— Activity —
May I have the lines from the one containing "Viewport: 1568px width, 734px" to the end of the entries, returned exactly and with nothing else?
***
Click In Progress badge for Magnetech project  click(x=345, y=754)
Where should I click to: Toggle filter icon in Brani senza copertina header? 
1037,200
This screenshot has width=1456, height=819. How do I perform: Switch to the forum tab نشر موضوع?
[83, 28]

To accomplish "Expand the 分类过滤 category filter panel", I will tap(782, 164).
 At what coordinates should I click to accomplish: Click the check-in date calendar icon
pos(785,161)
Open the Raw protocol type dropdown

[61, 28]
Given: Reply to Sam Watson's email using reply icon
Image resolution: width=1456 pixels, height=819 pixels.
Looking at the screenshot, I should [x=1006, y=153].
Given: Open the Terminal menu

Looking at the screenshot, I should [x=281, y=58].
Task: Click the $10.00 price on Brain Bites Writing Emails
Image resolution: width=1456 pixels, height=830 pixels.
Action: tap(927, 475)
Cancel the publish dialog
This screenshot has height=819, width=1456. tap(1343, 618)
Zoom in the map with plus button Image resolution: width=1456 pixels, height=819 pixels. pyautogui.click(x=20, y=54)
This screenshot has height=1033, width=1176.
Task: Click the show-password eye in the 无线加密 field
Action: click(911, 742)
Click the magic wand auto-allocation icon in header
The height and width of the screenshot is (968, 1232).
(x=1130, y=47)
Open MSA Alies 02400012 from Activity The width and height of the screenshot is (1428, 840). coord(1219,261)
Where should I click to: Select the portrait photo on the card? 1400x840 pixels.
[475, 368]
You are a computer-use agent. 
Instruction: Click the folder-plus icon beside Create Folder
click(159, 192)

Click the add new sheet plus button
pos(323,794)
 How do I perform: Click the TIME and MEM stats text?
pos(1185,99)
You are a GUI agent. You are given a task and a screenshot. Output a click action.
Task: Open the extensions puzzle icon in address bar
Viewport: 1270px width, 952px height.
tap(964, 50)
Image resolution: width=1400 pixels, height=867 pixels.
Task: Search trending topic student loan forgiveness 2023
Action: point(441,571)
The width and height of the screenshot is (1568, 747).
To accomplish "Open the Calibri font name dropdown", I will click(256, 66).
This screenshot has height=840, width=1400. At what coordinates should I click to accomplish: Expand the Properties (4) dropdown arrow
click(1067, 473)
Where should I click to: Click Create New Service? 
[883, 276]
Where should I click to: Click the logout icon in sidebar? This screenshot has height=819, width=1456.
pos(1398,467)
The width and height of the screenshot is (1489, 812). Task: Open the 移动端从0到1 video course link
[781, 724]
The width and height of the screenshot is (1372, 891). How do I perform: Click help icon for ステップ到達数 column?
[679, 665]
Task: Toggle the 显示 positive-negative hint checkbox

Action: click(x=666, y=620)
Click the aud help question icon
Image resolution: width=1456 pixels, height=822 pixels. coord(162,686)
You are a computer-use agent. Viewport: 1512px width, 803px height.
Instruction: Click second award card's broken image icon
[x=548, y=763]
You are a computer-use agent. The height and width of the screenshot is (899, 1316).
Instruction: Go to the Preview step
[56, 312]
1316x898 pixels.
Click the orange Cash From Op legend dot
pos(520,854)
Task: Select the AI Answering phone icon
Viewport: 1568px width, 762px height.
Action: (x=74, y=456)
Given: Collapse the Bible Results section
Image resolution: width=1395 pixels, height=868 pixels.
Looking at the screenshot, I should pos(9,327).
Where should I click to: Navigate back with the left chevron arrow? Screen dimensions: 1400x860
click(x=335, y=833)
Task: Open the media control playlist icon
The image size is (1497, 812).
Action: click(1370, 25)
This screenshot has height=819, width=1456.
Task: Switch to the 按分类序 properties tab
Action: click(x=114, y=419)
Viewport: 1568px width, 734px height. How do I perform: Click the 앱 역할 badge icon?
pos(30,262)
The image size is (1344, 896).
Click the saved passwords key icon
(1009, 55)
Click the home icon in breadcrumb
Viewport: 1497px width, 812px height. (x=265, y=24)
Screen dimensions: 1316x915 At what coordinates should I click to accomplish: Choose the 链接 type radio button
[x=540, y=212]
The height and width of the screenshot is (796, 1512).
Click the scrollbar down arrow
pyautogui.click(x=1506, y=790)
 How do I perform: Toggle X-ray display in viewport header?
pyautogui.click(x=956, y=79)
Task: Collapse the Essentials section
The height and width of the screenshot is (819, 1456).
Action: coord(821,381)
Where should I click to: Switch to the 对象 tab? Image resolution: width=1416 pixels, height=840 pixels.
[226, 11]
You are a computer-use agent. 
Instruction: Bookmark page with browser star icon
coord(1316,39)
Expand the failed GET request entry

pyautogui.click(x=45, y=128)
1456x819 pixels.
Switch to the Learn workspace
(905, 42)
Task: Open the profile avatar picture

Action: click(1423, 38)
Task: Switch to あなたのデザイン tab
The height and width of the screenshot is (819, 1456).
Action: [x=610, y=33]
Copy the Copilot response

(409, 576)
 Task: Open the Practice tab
***
— Result —
Viewport: 1568px width, 734px height. How do I perform: Click the 앱 역할 badge icon?
pos(30,262)
The image size is (1344, 896).
Click the saved passwords key icon
(1009, 55)
Click the home icon in breadcrumb
Viewport: 1497px width, 812px height. (x=265, y=24)
Screen dimensions: 1316x915 At what coordinates should I click to accomplish: Choose the 链接 type radio button
[x=540, y=212]
The height and width of the screenshot is (796, 1512).
Click the scrollbar down arrow
pyautogui.click(x=1506, y=790)
 How do I perform: Toggle X-ray display in viewport header?
pyautogui.click(x=956, y=79)
Task: Collapse the Essentials section
The height and width of the screenshot is (819, 1456).
Action: coord(821,381)
Where should I click to: Switch to the 对象 tab? Image resolution: width=1416 pixels, height=840 pixels.
[226, 11]
You are a computer-use agent. 
Instruction: Bookmark page with browser star icon
coord(1316,39)
Expand the failed GET request entry

pyautogui.click(x=45, y=128)
1456x819 pixels.
Switch to the Learn workspace
(905, 42)
Task: Open the profile avatar picture

Action: click(1423, 38)
Task: Switch to あなたのデザイン tab
The height and width of the screenshot is (819, 1456).
Action: [x=610, y=33]
Copy the Copilot response

(409, 576)
 Task: Open the Practice tab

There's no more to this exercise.